* What the task asks *
Rewrite the records from the line containing "Task: Expand the" through the end of the records, inclusive, replacing "Head Office" with "Branch Office" and leaving everything else unchanged. Leave the pictures out of your answer.

———

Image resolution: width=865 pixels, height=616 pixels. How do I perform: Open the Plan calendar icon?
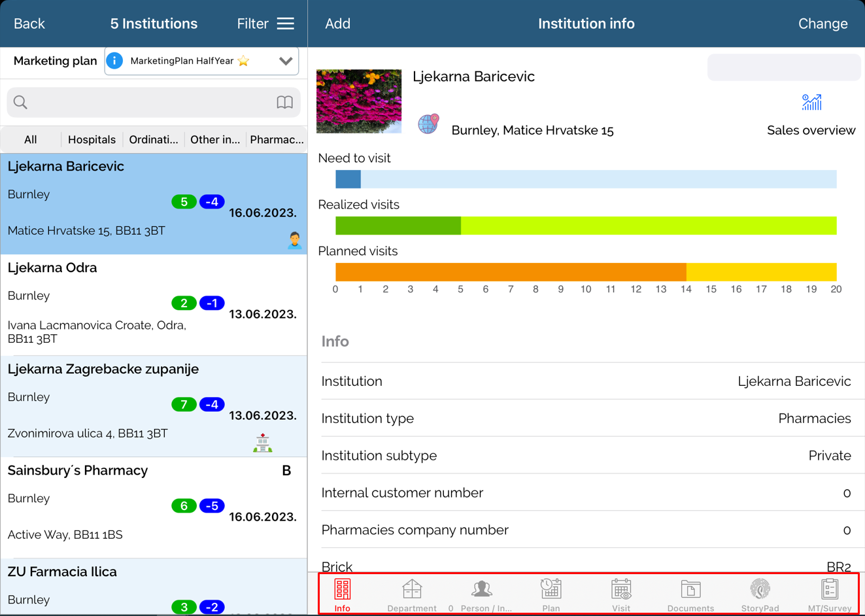point(551,590)
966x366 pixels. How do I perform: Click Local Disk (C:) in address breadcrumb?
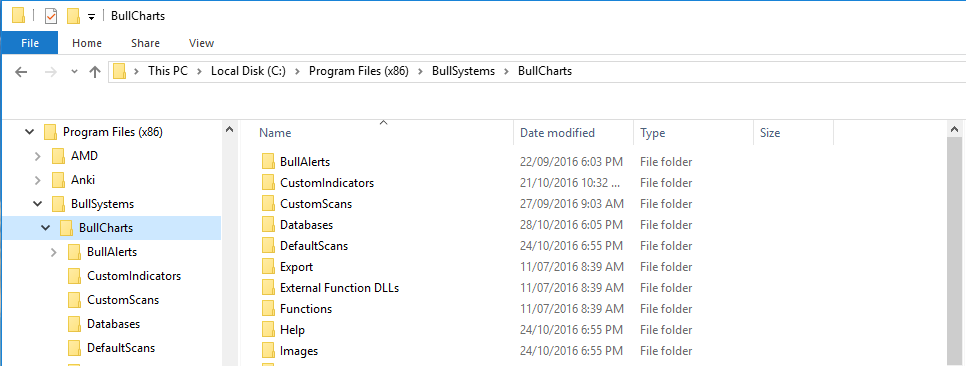pyautogui.click(x=248, y=71)
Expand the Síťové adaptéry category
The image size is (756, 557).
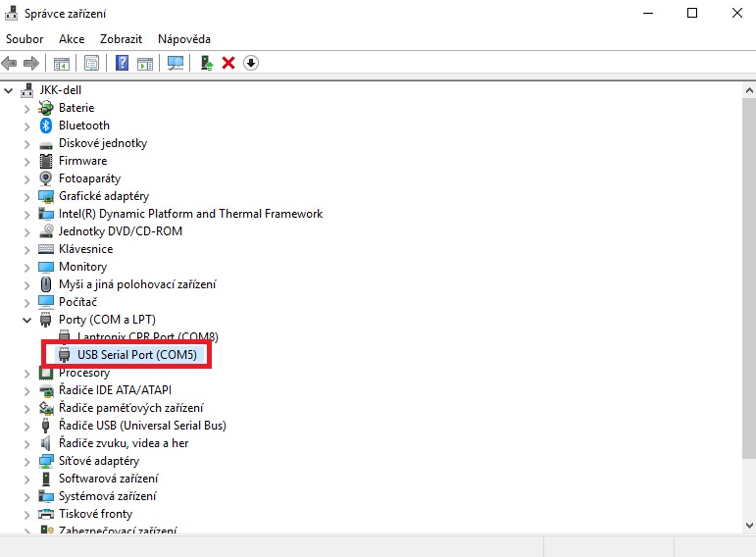(27, 461)
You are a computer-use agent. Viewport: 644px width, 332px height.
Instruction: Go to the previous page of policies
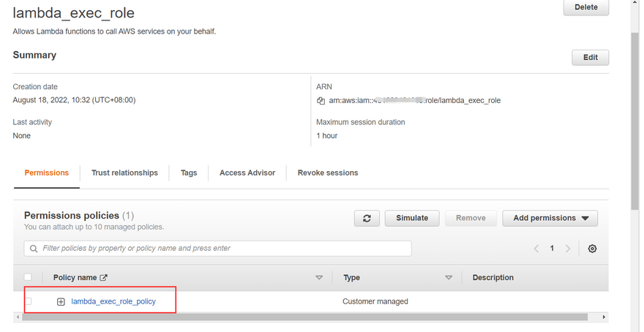coord(536,249)
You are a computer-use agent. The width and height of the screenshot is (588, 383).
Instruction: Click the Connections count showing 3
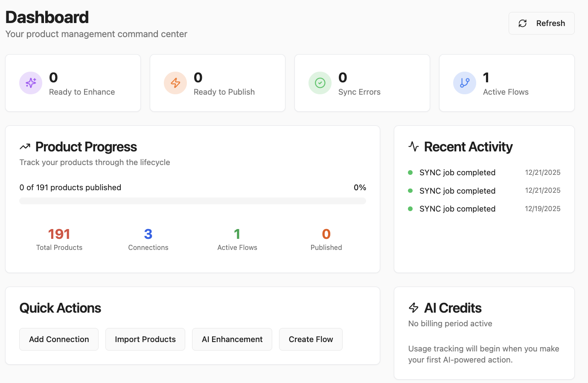(x=148, y=234)
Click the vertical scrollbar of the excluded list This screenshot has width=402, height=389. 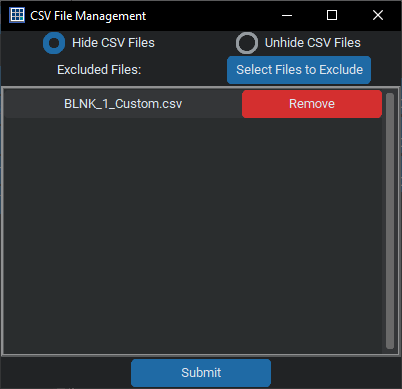point(390,221)
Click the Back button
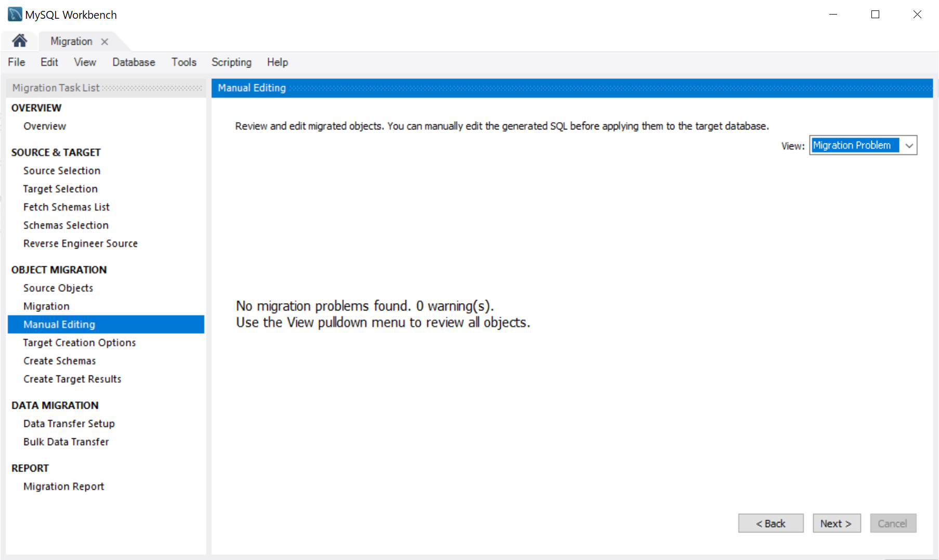This screenshot has height=560, width=939. click(771, 524)
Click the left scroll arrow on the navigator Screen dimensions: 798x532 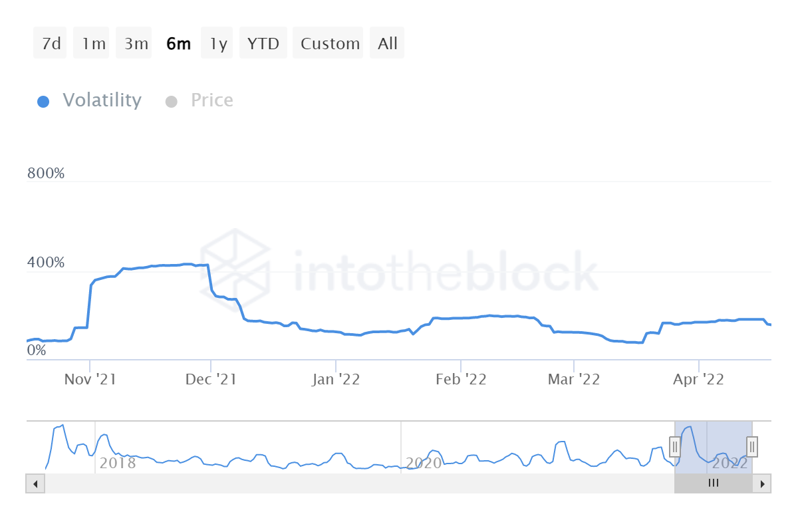pos(35,483)
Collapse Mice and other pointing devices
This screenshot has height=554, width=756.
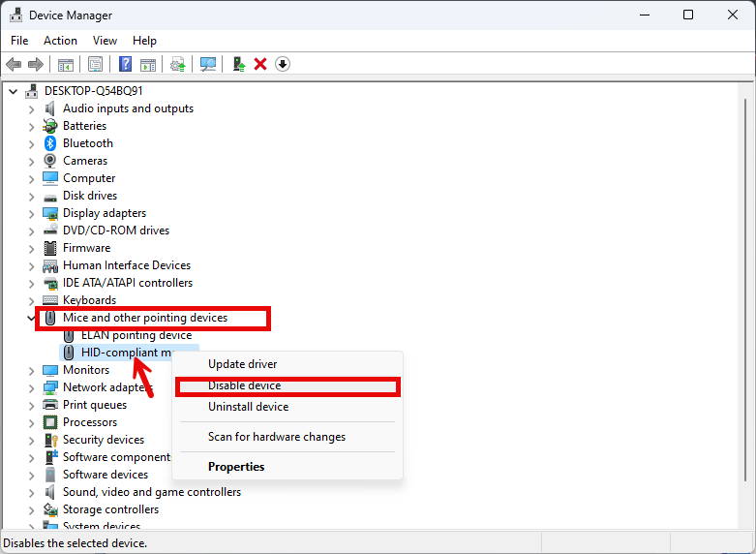pos(31,318)
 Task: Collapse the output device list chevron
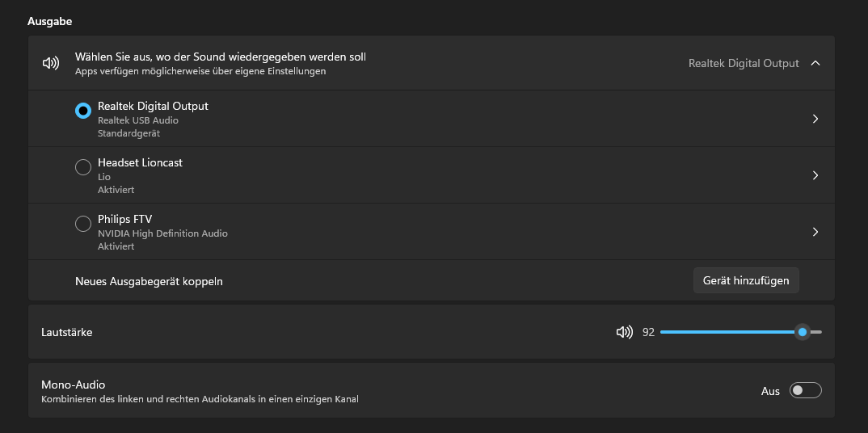[815, 63]
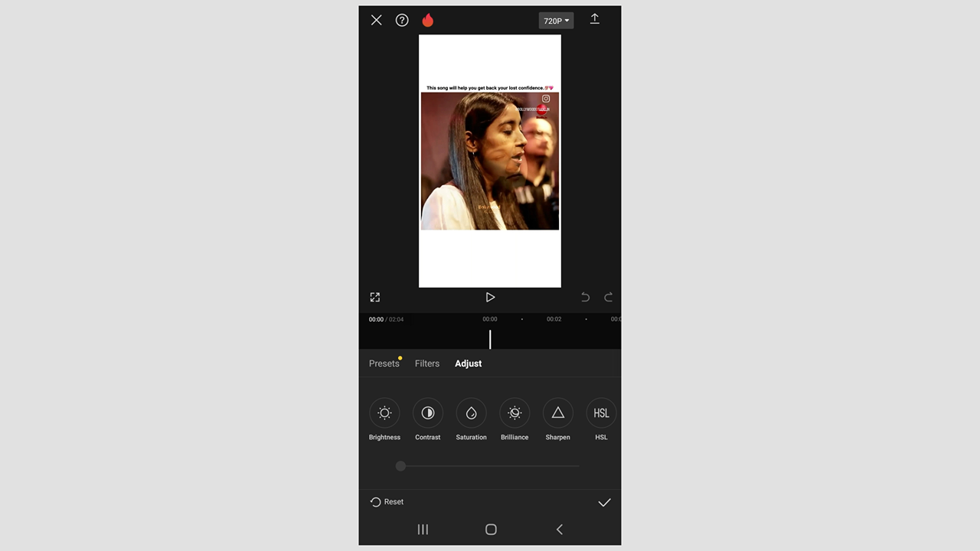Tap the export arrow to save video

click(595, 20)
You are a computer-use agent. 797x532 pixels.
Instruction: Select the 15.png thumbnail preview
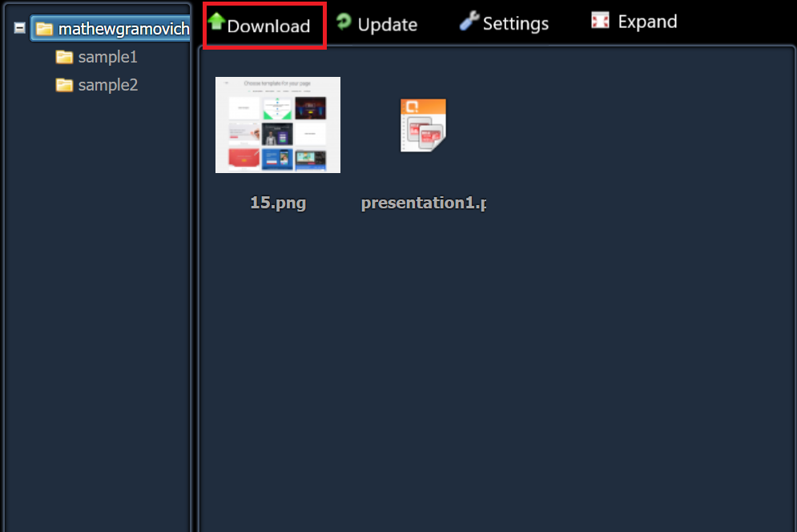click(278, 125)
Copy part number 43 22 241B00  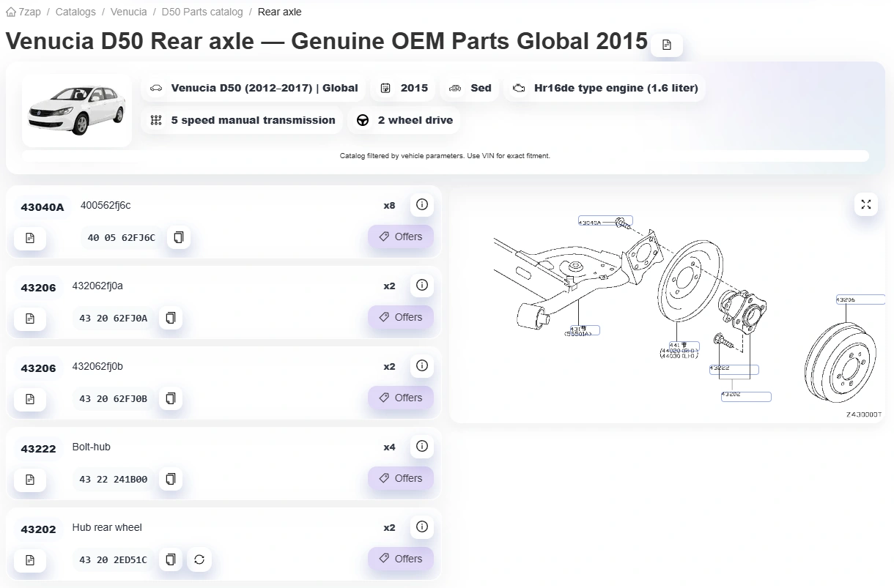click(x=171, y=479)
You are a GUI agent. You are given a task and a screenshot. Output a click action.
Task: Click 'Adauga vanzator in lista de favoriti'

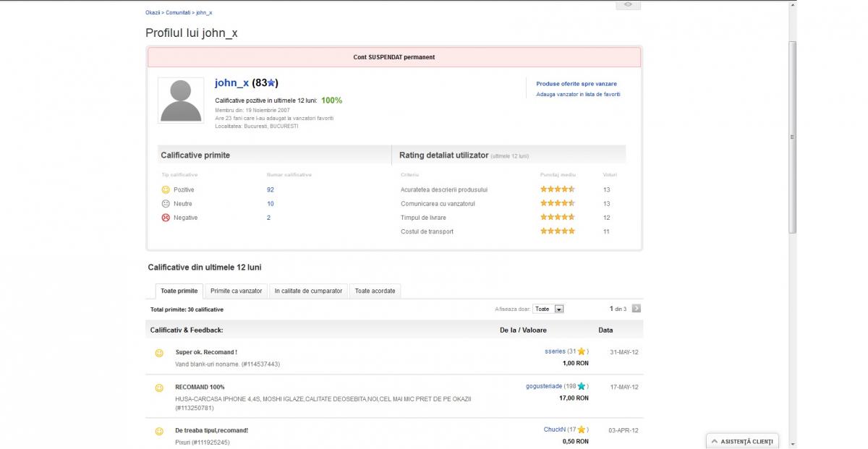click(x=578, y=94)
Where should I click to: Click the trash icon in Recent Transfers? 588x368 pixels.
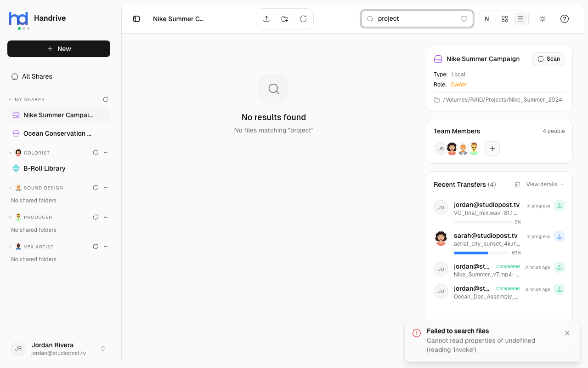coord(517,184)
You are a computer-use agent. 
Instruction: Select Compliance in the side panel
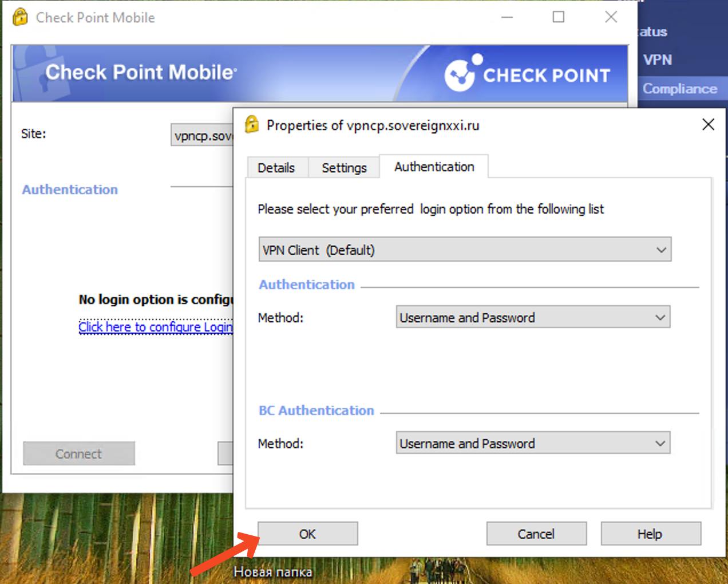click(679, 89)
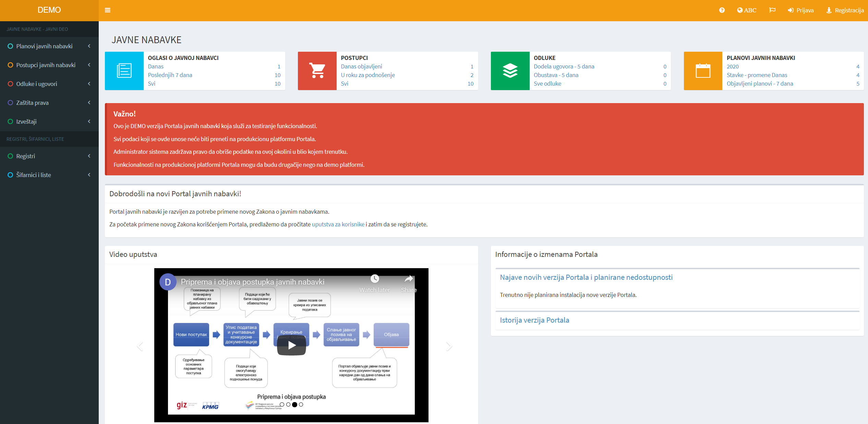Click the orange calendar Planovi icon tile
This screenshot has height=424, width=868.
pyautogui.click(x=703, y=71)
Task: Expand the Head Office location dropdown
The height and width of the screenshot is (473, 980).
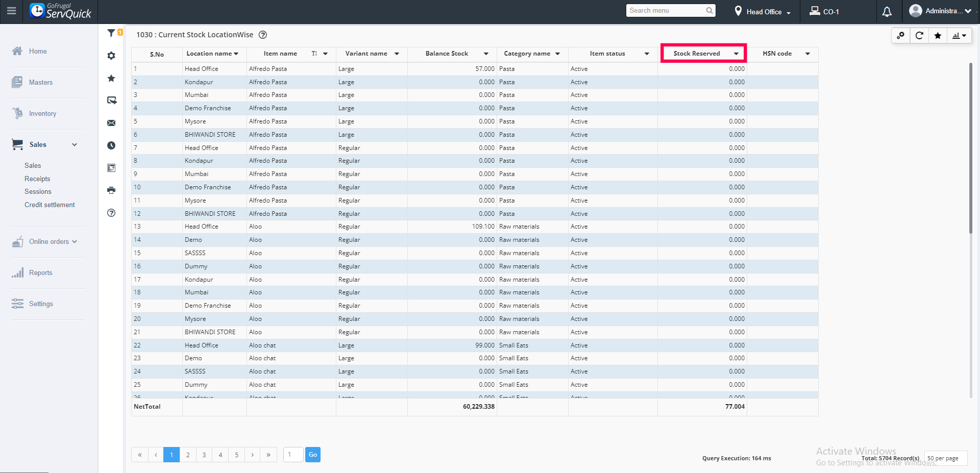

———

* Response to this task *
Task: Expand the Branch Office location dropdown
The height and width of the screenshot is (473, 980).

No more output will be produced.